__Provided data__:
—————

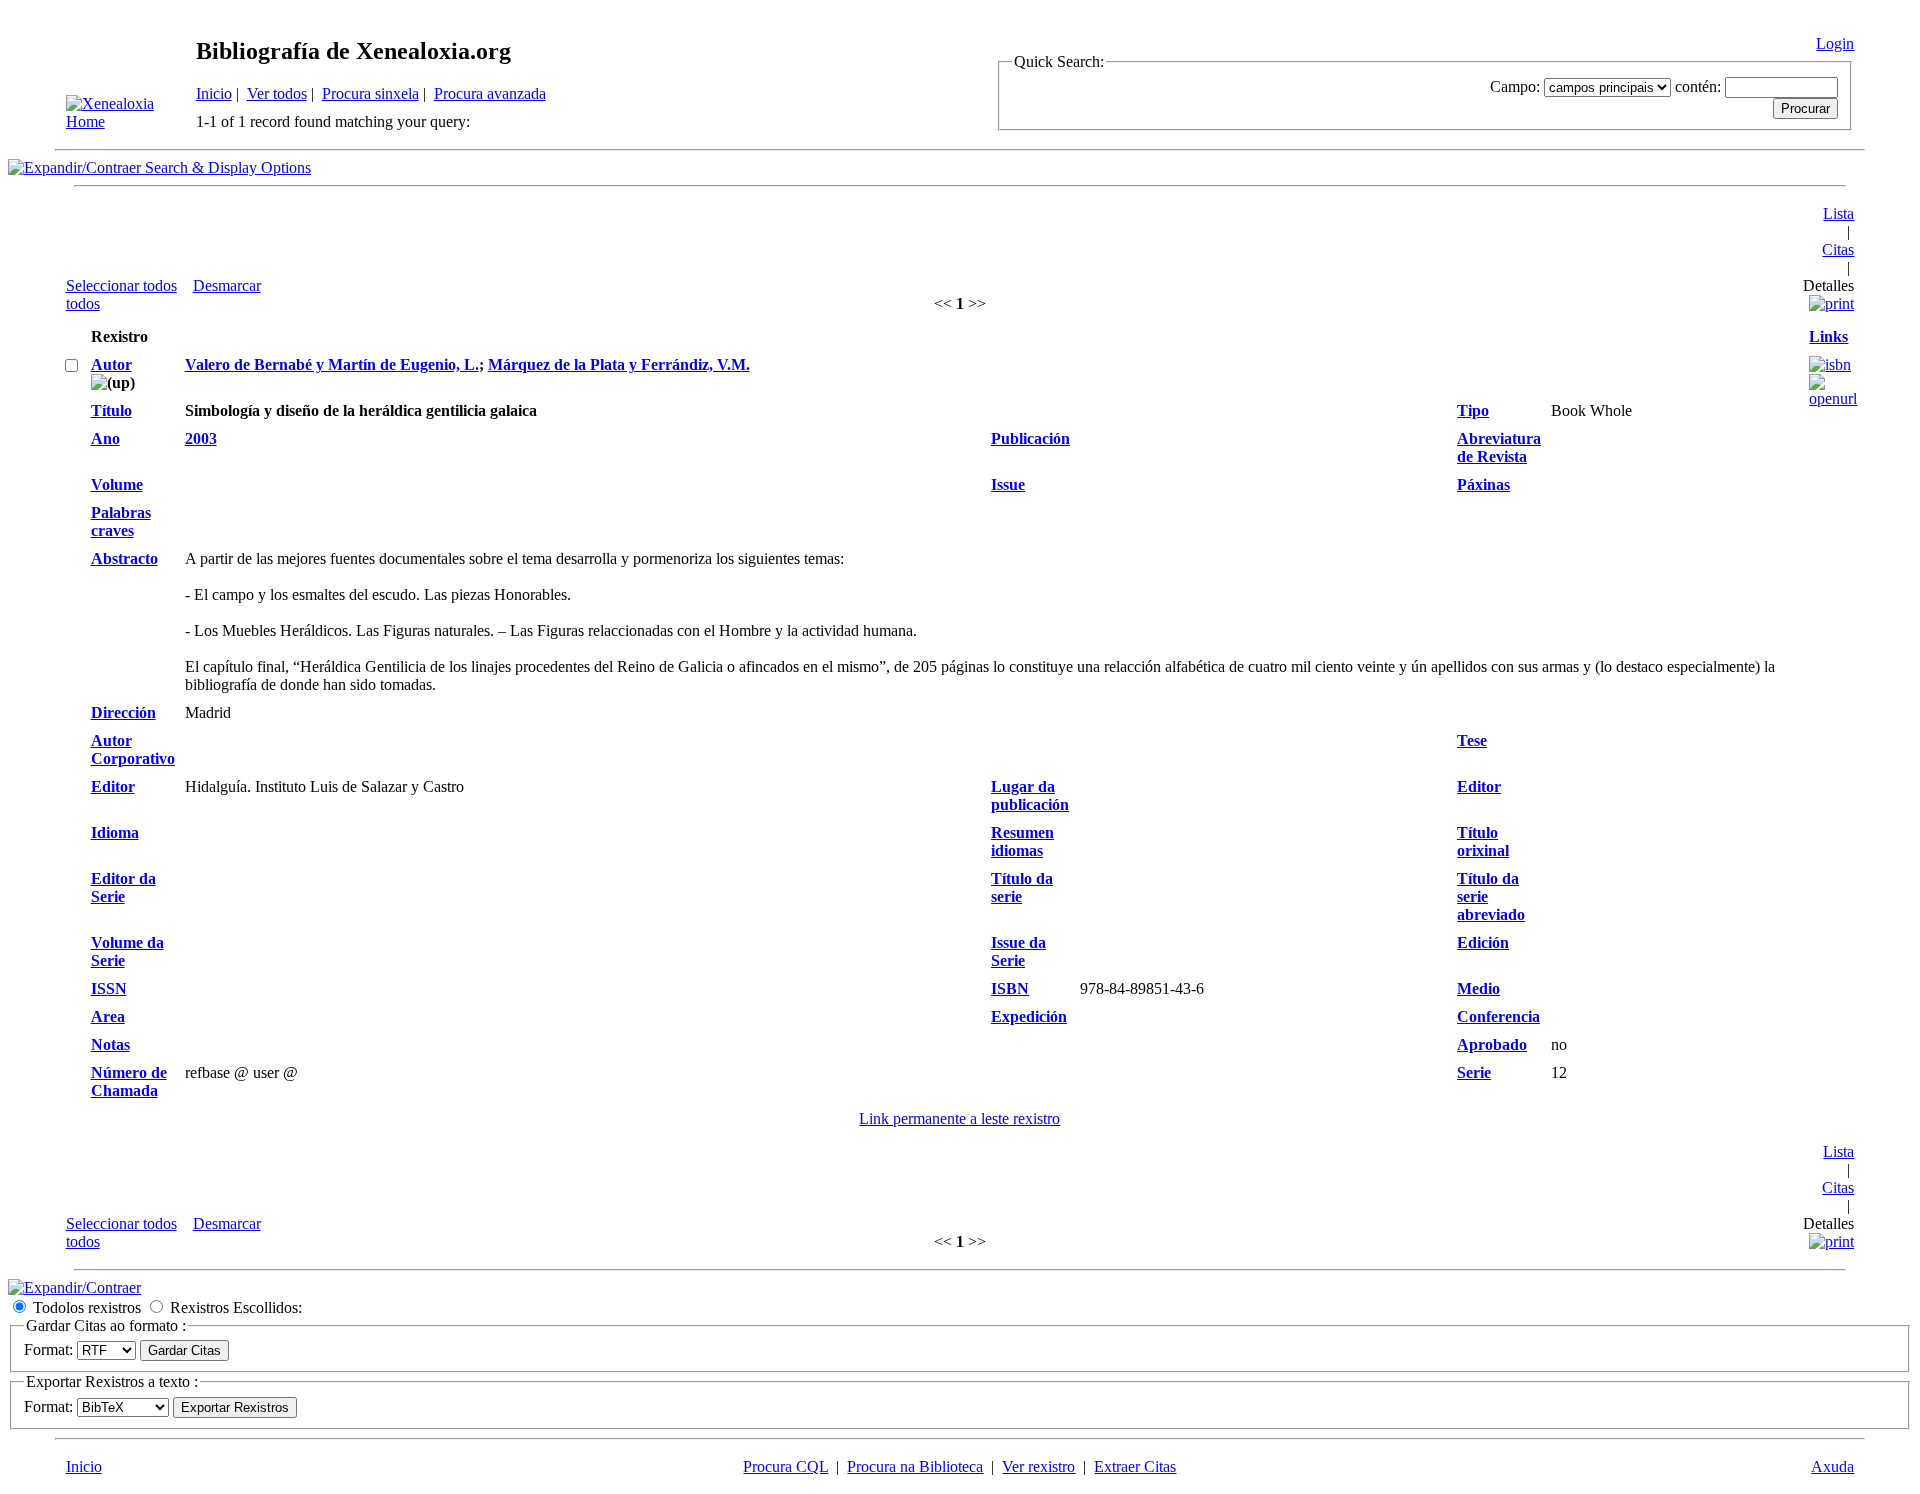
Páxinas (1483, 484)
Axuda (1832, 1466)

—————

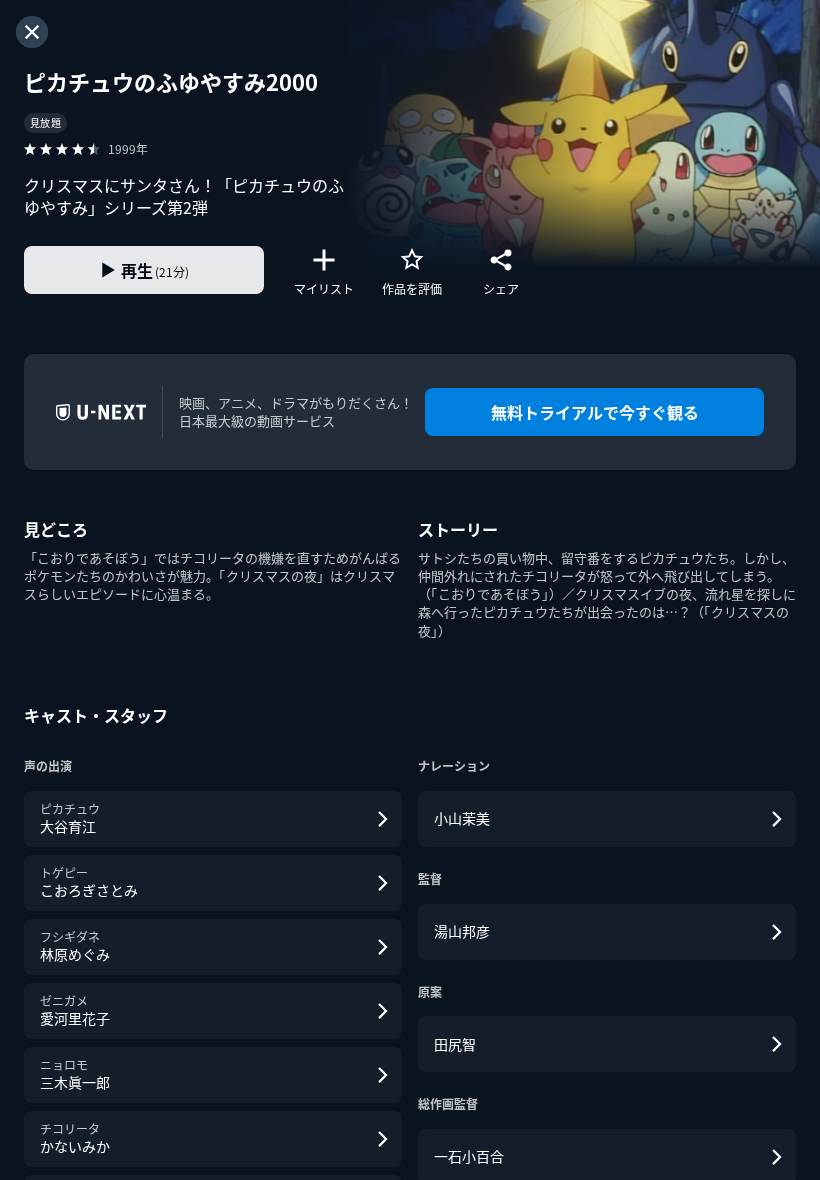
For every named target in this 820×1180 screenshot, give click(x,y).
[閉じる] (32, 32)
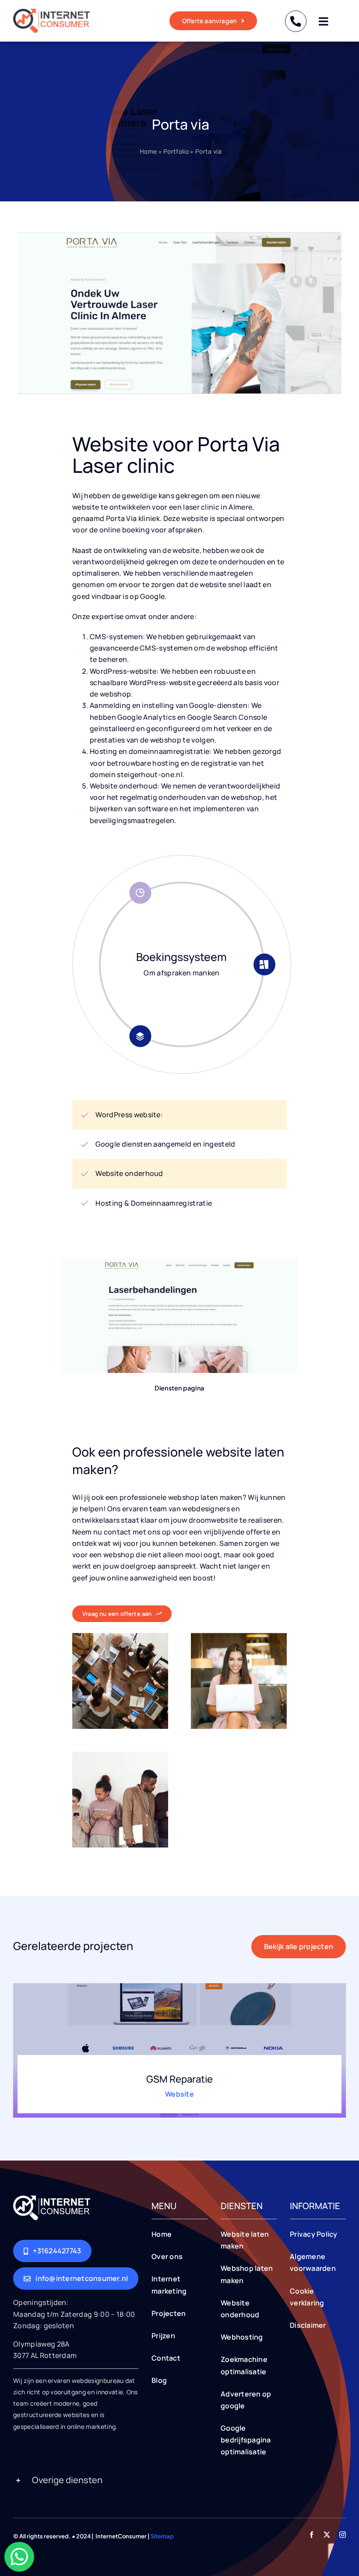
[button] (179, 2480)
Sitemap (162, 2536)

—————

__What the task asks__: Given the records above, return the lines starting at the one that holds "For every named" and ending at the one that holds "Sitemap (162, 2536)", exactly, and nothing besides; leave every picture out.

__Output__:
For every named target in this 820×1180 screenshot, give click(x,y).
[閉じる] (32, 32)
[button] (179, 2480)
Sitemap (162, 2536)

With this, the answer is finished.